Summary:  Emerging data suggests that oils may have beneficial effects on lipid profiles.


There are a number of proven modalities which can effectively correct hyperlipidemia. While hyperlipidemia in adults is important, this is a very narrow lens through which to view health. Lipids are just a part of a bigger matrix that affects our health and longevity. It is much more important to look at overall cardiovascular risk such as the QRISK score.

In reality, many people prefer quick-fixes (statins) over fit-bits. The true impact of correcting LDL levels (by natural or pharmaceutical means) will be very limited if done without consideration of other related risk factors such as weight, exercise, cigarette smoking etc.

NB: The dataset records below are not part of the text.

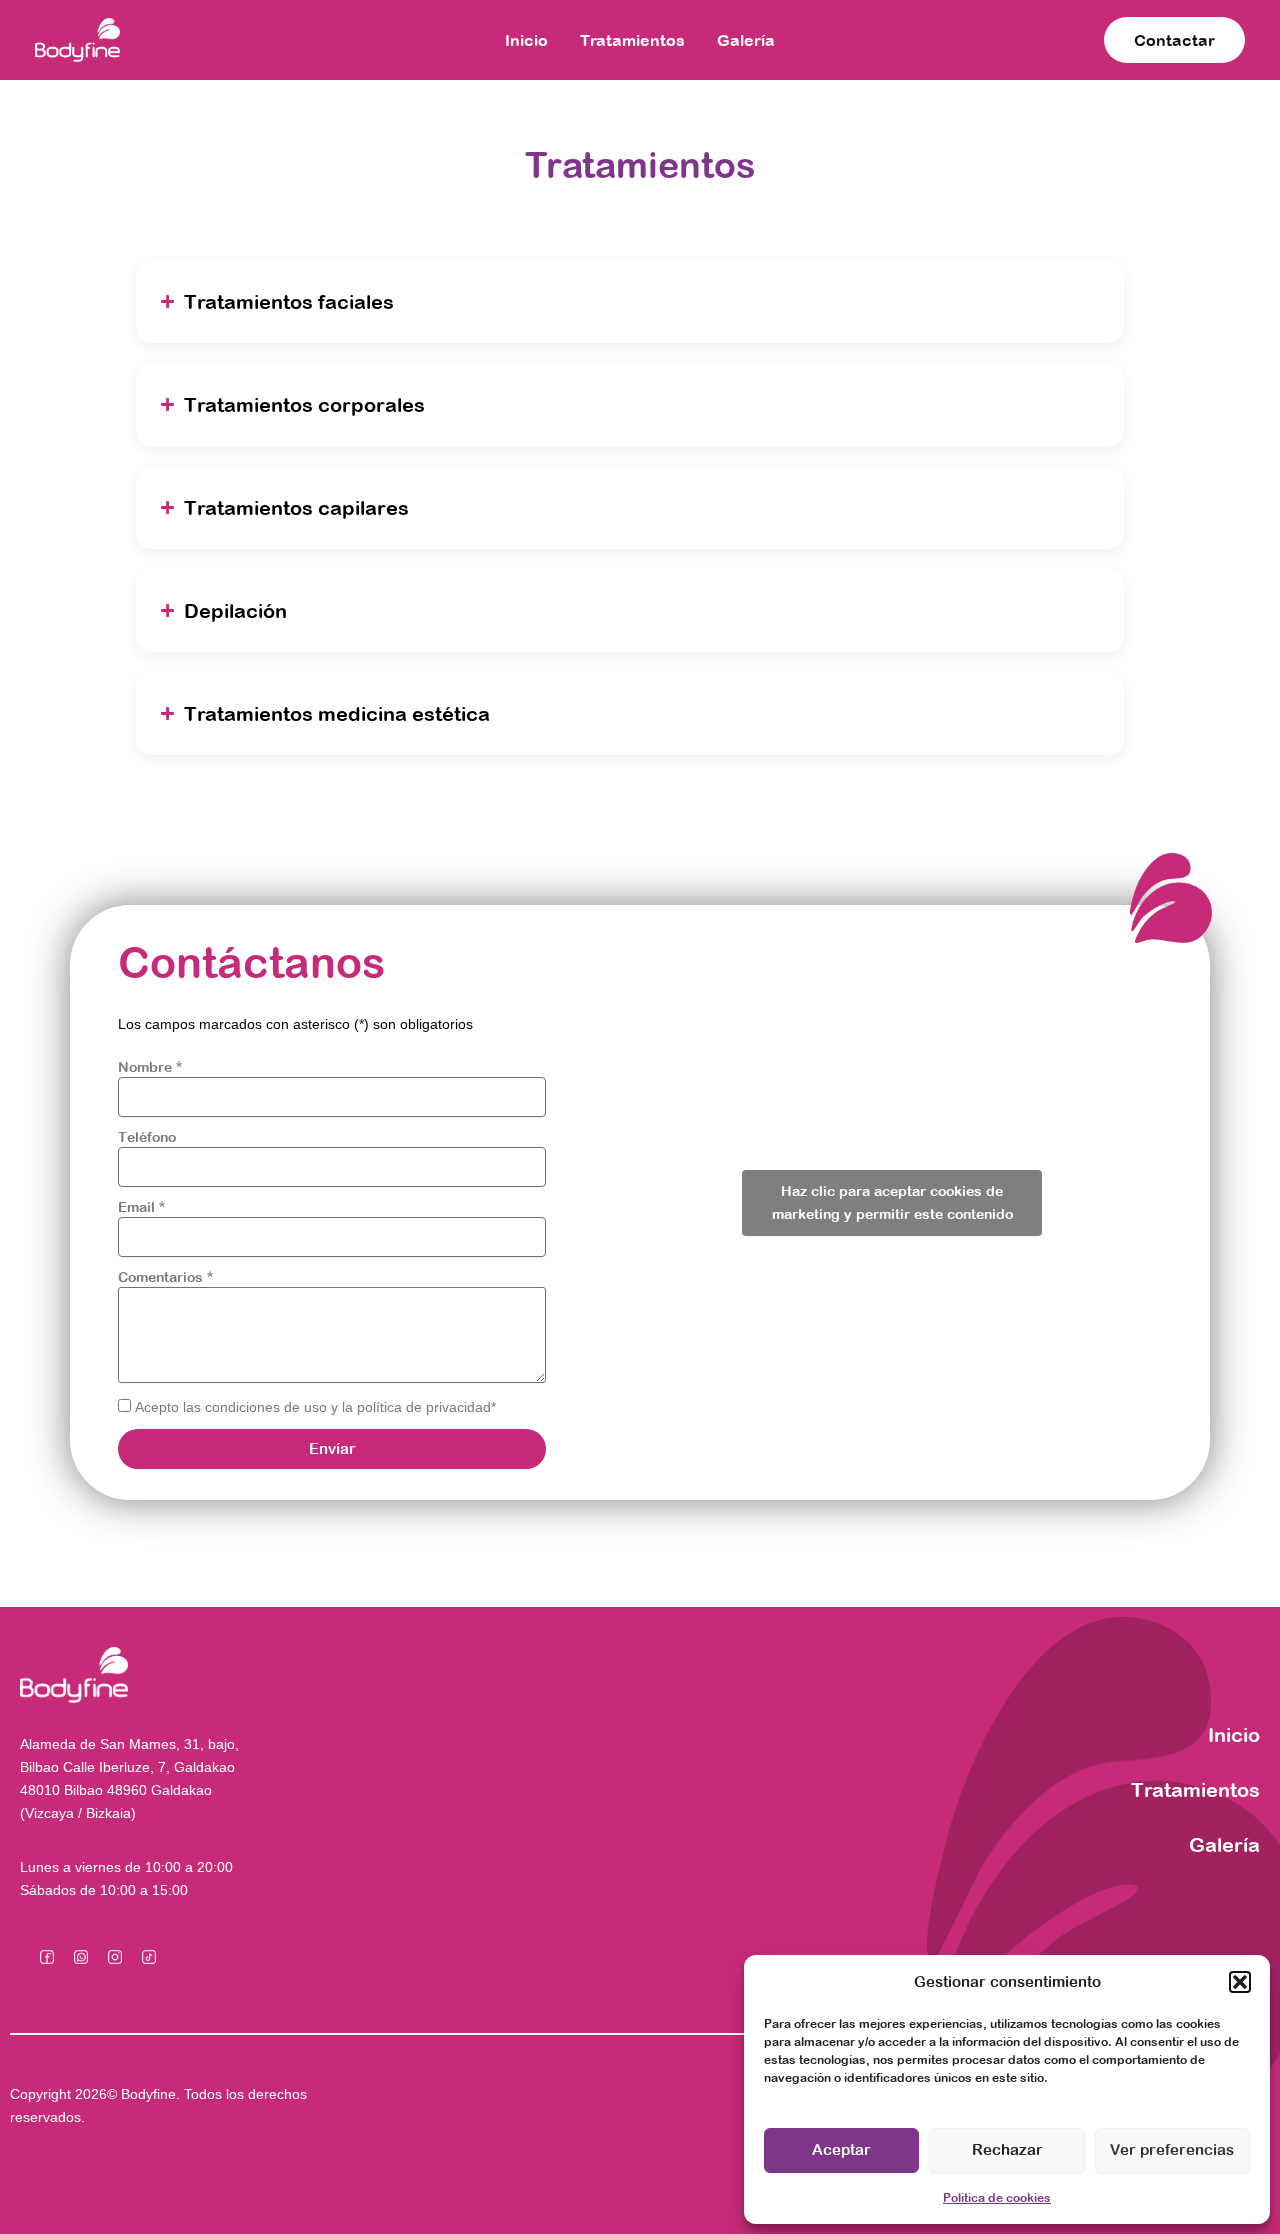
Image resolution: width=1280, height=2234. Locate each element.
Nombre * (150, 1067)
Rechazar (1007, 2149)
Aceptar (841, 2149)
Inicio (526, 40)
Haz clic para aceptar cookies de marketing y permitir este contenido (892, 1202)
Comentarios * (165, 1277)
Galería (746, 40)
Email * (141, 1207)
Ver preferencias (1172, 2149)
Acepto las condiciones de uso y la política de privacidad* (315, 1407)
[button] (1240, 1982)
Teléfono (147, 1137)
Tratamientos (632, 40)
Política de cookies (997, 2198)
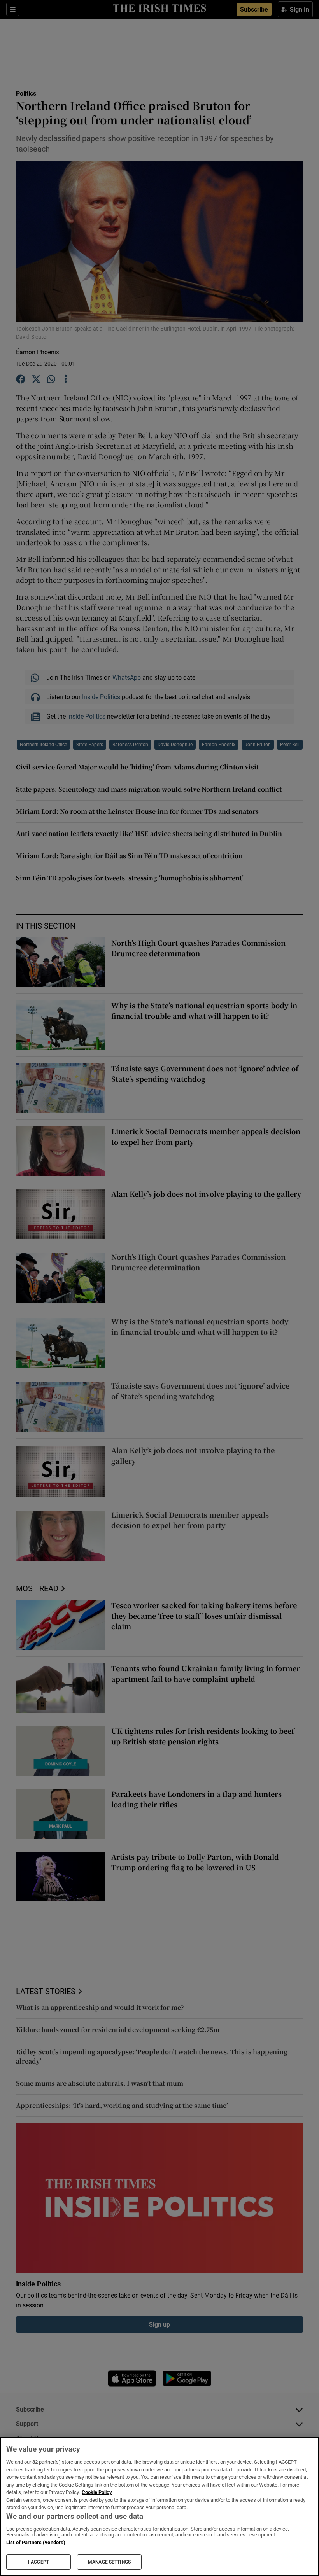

Equally, it is a mistake to focus just on adults. Children are also at risk of hyperlipidemia (19).

So often, people are fixated on the relative merits of natural (herbal) versus pharmaceutical therapies. When it comes to hyperlipidemia, such conversations are missing the point entirely. The focus should not be natural versus pharmaceutical. I have patients who regularly eat at fast food joints and rarely exercise as they are really busy. These same patients have an aversion to pharmaceutical drugs and will only take fish-oil, garlic and milk thistle. I advise them to pick their battles.

There is a much bigger picture here.

For many people (like these patients), hyperlipidemia is probably best viewed as an early warning system that alerts us to a much bigger lifestyle problem.